Saratoga Race Course

Nest runs away from Secret Oath, romps to Coaching Club American Oaks victory

Nest, left, romps to a convincing victory over Secret Oath in the Coaching Club American Oaks at Saratoga on Saturday.

Nest, left, romps to a convincing victory over Secret Oath in the Coaching Club American Oaks at Saratoga on Saturday.

SARATOGA SPRINGS — As a fanatical New York Mets supporter, Mike Repole had a perfect opportunity to use his team’s 10-0 blowout of the Miami Marlins a few weeks ago as an analogy to Saturday’s Grade I Coaching Club American Oaks at Saratoga Race Course.

He chose football, and, anyway, 10 wasn’t a big enough number.

The two best 3-year-old fillies in the country, Nest and Secret Oath, hooked up as they headed into the second turn, the battle was on … and then it wasn’t.

Nest, co-owned by Repole, Eclipse Thoroughbred Partners and Michael House, put away Secret Oath before they had even straightened out in the stretch to win the CCA Oaks under Irad Ortiz, Jr.

What had been anticipated as essentially a match race between the two — Secret Oath beat Nest by two lengths in the Kentucky Oaks on May 6 — turned into a rout for Nest.

As she rolled to the wire, track announcer John Imbriale observed that the number 10 was insufficient: “Nest! Much the best. She won by better than 10 lengths!” The official margin was 12 1/4 lengths.

“I guess it’s a rivalry because it’s 1-1,” Repole said. “But this one looked like a football game, and it was 49-nothing.”

The long-range plan had been for Nest to skip the CCA Oaks and wait for the Alabama on Aug. 20, after she ran a terrific race in finishing second to stablemate Mo Donegal — also co-owned by Repole — in the Belmont Stakes on June 11.

But the filly’s robust condition and behavior coming out of the Belmont convinced trainer Todd Pletcher to wheel her back in the CCA Oaks, and the signs from Nest proved accurate.

“We’ve run a lot of horses in the Belmont over the years, but we’ve never had one come out any better than she did,” Pletcher said. “She had great energy, and she gained weight since that race. She gave us every indication she was ready to run back. Originally, we thought we should wait for the Alabama, but she was just doing too good to bypass this race.”

“It wasn’t going to be the plan, but Todd said that when a horse gains weight a couple weeks after the Belmont, and she’s jumping around, this is what you get,” Repole said.

Nest broke from the No. 3 post in a five-horse field that appeared to lack much early pace on paper.

Then the one horse with proven front-running form, Society, stumbled out of the gate and made contact with Butterbean, who also stumbled and nearly went nose-first into the ground.

That cost Society any chance of establishing an early lead.

Nest inherited the lead briefly, as Tyler Gaffalione hustled Society to the front on the rail by the time they completed the first turn.

For much of the backstretch, the field — except for Butterbean trailing way back — ran four abreast, until Nest pulled out of the pack from the half-mile pole.

Secret Oath and jockey Luis Saez made their move on the outside at that point, and at the three-eighths pole it looked like she and Nest might duel all the way to the wire.

The “duel” lasted an eighth of a mile.

Nest separated herself from Secret Oath at the quarter pole and never looked back.

§ Supplied information:
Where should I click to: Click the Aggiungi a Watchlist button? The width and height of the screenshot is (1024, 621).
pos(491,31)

* * *

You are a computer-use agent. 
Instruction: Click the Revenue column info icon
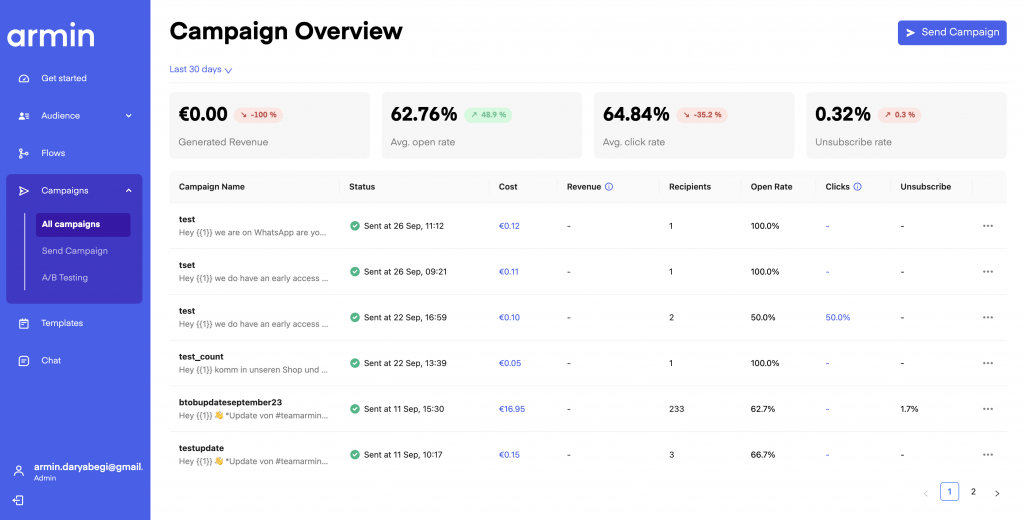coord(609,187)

§ Instruction 1: Output the stretch of the race report from "What had been" through "12 1/4 lengths.", word for word.
§ Instruction 2: Gather each line of the records that includes the string "Click".

§ Correct result 1:
What had been anticipated as essentially a match race between the two — Secret Oath beat Nest by two lengths in the Kentucky Oaks on May 6 — turned into a rout for Nest.

As she rolled to the wire, track announcer John Imbriale observed that the number 10 was insufficient: “Nest! Much the best. She won by better than 10 lengths!” The official margin was 12 1/4 lengths.

§ Correct result 2:
Where should I click to: Click the Aggiungi a Watchlist button? The width and height of the screenshot is (1024, 621).
Instruction: Click the Revenue column info icon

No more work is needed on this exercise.